§ Work order
From the passage on the 1974 UEFA Cup final riots, please state how many Tottenham fans were arrested.

(Beginning of Quoted passage)

During the UEFA Cup final versus Tottenham Hotspur in 1974 Feyenoord fans were confronted with international
hooliganism for the first time. Prior to the match English hooligans had been causing damage in the center of Rotterdam already and during the match they climbed over the cages that separated the stands. They threw seats, set the stadium on fire and were fighting man to man. About 150 people were wounded and 50 Tottenham fans were arrested. UEFA-employee Lucien Schmidtlin reported that neither Feyenoord nor Tottenham could be blamed for the riots. After the match the Dutch authorities saw the happenings as a problem that occurred in England.

Besides fights with other Dutch firms there were some small fights in the 1990s in Germany.

(End of Quoted passage)
(Beginning of Exercise data)

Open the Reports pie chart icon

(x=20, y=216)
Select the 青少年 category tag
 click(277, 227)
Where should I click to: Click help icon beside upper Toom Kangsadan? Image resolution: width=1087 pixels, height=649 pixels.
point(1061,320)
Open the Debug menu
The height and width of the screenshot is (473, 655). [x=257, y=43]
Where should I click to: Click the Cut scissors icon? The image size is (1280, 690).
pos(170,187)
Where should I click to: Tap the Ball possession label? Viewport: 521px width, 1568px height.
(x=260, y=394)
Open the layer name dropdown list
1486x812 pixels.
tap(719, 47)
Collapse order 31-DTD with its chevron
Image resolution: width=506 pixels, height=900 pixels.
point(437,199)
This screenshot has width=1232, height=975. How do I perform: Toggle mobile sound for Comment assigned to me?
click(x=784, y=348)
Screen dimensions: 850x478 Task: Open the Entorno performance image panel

(End of Exercise data)

§ Your solution
50 Tottenham fans were arrested.